BROTHERS BENNETT: Family ties usually go out the window when brothers compete against each other in the NFL. That's not the case with Bucs DE Michael Bennett and Giants TE Martellus Bennett.
In December, when Martellus played for Dallas, he actually cheered after his big brother sacked Cowboys QB Tony Romo during a game at Raymond James Stadium.
"I let out a little cheer," he told reporters in New York on Wednesday. "I couldn't help it. I turned to the coaches and was like, 'Y'all better get somebody in there that can block that boy!' "
That responsibility could, at times, fall to Martellus, 25. In a way, Michael said, competing against his brother is not natural.

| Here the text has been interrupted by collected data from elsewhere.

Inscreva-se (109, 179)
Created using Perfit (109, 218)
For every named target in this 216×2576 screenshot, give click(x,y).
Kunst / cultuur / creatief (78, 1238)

"It's weird because it's such a violent sport, and I'm seeing my brother, and we're so close," Michael, 26, said.
"It's a special feeling just to know you grew up with your brother and just to see him in the league, too. Not many people get that feeling to have their family with the same occupation as they do."
FEELING SPECIAL: Schiano said his team had "way too many breakdowns" on the kickoff return team Sunday and said it will be challenged by a Giants special teams unit that has a size advantage.
"It was bad coaching by me. It wasn't great playing," Schiano said. "We just need to tighten that ship up a little bit. The Giants special teams, the one thing that jumps out off the tape is they're big, physical maulers. We've just got to fight our you-know-what's off."